Mutemuka Junmai Muroka Nama Genshu: The Rarity of Organic Sake

Organic Sake is a rarity, largely due to the nature of rice agriculture in Japan. Most rice is cultivated on hillside terraces where water filters down through the terraces from the top of the hill. Thus, if you want to be organic, all of your neighbors above you on the hill must also be organic, or their water would corrupt your efforts. Plus, it can be difficult if your close neighbors use pesticides, which can easily blow in the wind onto your terraces.

In addition, Japan has strict regulations concerning organic Sake, not only in the fields but also in the brewery itself. It takes a great commitment to become organic. You must also realize that yields of organic rice paddies are approximately 50% less than ordinary paddies, and organic production costs are about 25% higher. It isn't cheap to be organic, especially considering that rice is often the most expensive element in Sake production.

You may have seen some organic Sakes at your local shop but many of those actually use organic rice sourced from California. I previously reviewed one of the few organic Sakes that actually used organic rice from Japan. We must also understand that a Sake may be organic but hasn't received certification from the U.S.yet. It can be a confusing situation for consumers who seek out organic Sake.

Earlier this week, I drank an intriguing Sake from an organic producer, another excellent addition to the portfolio of The Floating World, a small Sake importer based in New Mexico. I previously raved about this importer and several of their compelling Sakes, and they sent me a sample of their newest acquisition.

The Mutemuka Junmai Muroka Nama Genshu ($76/720ml) is produced by the Mutemuka Shuzo, which is located in the Kōchi Prefecture and was founded in 1893. The term "mutemuka" roughly translates as "a Sake made with pure intentions, without ornamentation." About 30 years ago, the brewery introduced organic farming to its rice, even though neighboring farmers weren't happy with his decision. The Kōchi Prefecture is well known for its numerous rivers and Mutemuka sits close to Shimanto River, famed for its purity and sometimes called "the last clear stream of Japan." Using water so pure only adds to the value of organic Sake.

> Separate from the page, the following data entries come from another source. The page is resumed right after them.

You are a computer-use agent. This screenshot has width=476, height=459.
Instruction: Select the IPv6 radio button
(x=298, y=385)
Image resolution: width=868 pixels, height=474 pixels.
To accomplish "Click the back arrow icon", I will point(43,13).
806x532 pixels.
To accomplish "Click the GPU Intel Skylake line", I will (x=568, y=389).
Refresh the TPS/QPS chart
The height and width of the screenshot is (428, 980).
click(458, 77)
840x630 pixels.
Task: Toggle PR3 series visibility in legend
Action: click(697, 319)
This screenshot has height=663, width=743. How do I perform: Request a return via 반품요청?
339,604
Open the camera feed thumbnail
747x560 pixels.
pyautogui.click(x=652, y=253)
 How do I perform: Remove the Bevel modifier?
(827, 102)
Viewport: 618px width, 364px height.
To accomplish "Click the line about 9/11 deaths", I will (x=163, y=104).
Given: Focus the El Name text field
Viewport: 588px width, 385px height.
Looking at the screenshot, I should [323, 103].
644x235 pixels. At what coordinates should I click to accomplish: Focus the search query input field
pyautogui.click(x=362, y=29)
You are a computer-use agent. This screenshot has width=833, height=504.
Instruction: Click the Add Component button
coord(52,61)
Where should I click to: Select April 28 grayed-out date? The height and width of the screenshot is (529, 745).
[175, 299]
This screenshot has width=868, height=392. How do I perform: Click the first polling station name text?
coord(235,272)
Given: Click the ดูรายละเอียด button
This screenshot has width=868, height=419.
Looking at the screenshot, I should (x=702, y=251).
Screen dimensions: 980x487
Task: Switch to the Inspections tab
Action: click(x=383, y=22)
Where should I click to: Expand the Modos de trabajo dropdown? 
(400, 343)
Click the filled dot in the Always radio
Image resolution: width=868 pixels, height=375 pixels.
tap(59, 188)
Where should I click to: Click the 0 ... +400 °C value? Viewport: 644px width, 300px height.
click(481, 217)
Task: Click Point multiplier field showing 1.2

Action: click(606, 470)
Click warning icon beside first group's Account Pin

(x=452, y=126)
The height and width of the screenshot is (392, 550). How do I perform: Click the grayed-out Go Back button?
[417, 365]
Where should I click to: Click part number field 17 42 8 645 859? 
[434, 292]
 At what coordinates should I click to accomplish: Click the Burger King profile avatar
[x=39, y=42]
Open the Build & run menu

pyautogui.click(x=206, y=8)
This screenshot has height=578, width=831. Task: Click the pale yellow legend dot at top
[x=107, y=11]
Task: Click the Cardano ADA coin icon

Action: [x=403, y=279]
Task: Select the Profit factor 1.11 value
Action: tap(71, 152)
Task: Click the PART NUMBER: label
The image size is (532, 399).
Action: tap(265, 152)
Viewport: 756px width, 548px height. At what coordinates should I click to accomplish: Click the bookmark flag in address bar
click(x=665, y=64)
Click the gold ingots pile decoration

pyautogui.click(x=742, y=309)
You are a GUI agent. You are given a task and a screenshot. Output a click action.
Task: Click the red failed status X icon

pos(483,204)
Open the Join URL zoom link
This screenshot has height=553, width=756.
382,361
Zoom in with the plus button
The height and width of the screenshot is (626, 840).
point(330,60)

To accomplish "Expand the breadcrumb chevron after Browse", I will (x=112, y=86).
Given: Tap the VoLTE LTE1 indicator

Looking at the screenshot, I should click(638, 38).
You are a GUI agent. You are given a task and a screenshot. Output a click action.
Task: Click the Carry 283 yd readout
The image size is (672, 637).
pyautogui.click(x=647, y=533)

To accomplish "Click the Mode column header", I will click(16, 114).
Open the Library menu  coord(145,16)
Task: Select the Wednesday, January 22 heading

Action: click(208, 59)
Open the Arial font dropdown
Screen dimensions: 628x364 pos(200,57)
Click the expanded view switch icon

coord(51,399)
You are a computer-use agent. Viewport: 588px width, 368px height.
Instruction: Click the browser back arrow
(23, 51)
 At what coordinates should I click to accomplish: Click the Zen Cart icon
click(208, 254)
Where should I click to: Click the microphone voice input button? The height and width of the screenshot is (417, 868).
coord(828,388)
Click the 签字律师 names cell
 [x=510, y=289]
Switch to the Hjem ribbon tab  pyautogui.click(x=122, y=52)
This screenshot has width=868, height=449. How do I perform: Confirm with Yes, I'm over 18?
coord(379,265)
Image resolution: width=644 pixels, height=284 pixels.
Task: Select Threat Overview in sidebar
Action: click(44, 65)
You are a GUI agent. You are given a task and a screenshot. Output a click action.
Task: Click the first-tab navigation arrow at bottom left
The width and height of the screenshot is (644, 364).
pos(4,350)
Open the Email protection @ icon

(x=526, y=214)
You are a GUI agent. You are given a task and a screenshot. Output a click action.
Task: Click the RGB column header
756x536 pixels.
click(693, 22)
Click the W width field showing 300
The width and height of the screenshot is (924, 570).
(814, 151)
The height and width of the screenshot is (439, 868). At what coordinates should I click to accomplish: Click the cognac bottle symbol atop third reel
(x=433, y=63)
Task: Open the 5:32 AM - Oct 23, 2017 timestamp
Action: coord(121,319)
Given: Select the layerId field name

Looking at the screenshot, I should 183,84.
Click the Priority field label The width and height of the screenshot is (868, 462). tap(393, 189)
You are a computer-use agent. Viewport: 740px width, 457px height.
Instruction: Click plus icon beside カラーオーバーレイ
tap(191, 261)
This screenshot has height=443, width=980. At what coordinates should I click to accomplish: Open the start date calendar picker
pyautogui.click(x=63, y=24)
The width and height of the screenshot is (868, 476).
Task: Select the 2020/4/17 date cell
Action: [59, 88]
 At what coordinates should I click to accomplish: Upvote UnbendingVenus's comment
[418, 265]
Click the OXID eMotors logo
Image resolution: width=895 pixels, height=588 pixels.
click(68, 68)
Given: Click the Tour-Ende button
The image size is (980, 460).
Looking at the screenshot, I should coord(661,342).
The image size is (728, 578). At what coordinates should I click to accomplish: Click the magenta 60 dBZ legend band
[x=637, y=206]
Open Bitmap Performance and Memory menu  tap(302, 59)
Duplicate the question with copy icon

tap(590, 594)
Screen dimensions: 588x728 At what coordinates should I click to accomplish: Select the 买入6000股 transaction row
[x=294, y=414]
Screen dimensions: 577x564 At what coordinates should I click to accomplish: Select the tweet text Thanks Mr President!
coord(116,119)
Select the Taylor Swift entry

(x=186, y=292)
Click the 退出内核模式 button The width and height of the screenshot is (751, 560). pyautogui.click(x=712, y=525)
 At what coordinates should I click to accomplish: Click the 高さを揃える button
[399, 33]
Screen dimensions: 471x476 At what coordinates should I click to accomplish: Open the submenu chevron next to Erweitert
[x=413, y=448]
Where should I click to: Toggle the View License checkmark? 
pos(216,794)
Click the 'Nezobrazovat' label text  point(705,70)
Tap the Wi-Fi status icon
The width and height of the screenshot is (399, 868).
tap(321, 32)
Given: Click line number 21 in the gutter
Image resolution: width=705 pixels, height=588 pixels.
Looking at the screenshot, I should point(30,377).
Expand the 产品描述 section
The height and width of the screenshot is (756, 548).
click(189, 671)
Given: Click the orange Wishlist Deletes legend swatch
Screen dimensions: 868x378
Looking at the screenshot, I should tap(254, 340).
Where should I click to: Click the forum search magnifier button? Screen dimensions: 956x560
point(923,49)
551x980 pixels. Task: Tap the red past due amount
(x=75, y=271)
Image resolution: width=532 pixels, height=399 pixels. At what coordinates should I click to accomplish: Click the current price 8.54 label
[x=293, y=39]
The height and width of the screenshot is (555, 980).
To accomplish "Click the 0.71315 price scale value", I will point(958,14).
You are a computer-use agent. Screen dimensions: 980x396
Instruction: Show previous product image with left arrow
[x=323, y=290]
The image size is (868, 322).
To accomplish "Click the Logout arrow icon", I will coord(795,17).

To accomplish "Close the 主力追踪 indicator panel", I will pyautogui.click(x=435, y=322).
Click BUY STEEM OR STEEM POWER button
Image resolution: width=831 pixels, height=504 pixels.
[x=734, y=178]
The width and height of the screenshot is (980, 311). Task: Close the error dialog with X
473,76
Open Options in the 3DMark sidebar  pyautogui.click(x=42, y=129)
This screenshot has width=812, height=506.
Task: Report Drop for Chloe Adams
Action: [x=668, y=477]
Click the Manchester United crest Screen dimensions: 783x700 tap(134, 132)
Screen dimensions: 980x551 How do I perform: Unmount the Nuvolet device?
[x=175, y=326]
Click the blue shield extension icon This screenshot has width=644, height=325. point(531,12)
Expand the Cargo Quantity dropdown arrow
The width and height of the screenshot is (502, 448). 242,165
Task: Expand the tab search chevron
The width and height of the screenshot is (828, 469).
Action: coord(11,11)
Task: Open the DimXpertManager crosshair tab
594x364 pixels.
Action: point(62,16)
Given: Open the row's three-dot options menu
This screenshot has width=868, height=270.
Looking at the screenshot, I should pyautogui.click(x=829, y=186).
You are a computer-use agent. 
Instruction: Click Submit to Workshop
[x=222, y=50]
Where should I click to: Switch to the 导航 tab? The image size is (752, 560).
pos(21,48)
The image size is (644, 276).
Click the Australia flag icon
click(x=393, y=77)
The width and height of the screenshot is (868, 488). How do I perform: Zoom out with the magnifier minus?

As an aside, Mutemuka also makes shochu, a distilled liquor, and they produce a special type, kuri-jochu, chestnut shochu. This is supposed to be a smooth drink, and one will improve with age.

The Mutemuka Junmai Muroka Nama Genshu is more unique as it is a premium Sake made from two types of rice, including a table rice. For their moto, the yeast starter, they use Kaze Naruko, which is a Sake rice grown only in the Kōchi Prefecture. For the fermentation tank though, they use Hino-Hikari, a type of table rice, which means this Sake uses more table rice than Sake rice. Nearly all futsu-shu, ordinary Sake, is made from table rice but it is more a rarity in premium Sake. However, there are some excellent examples which indicate that quality Sake can be made from table rice. That should be good news to U.S. Sake producers who use table rice for their premium Sake.

For this Sake, the rice is polished down to 65%, and has an SMV of +5, which would tend to make you believe it should be dry. In this case, you would be correct. As it is a Muroka Nama Genshu, that means that it undergoes no charcoal filtration, pasteurization or dilution. As a Nama, you need to refrigerate it so it doesn't go bad. The Sake is also aged for about half a year at room temperature.

Up front, there is a fruity taste, some melon and pear notes, but that quickly transforms on your palate into a more savory and earthy element, which then dominates your mouth. A surge of umami floods your palate, with hints of herbal notes and a tinge of bitterness. It possesses a fascinating complexity and this is also a very food friendly Sake, especially because of its high umami. Another winner from The Floating World.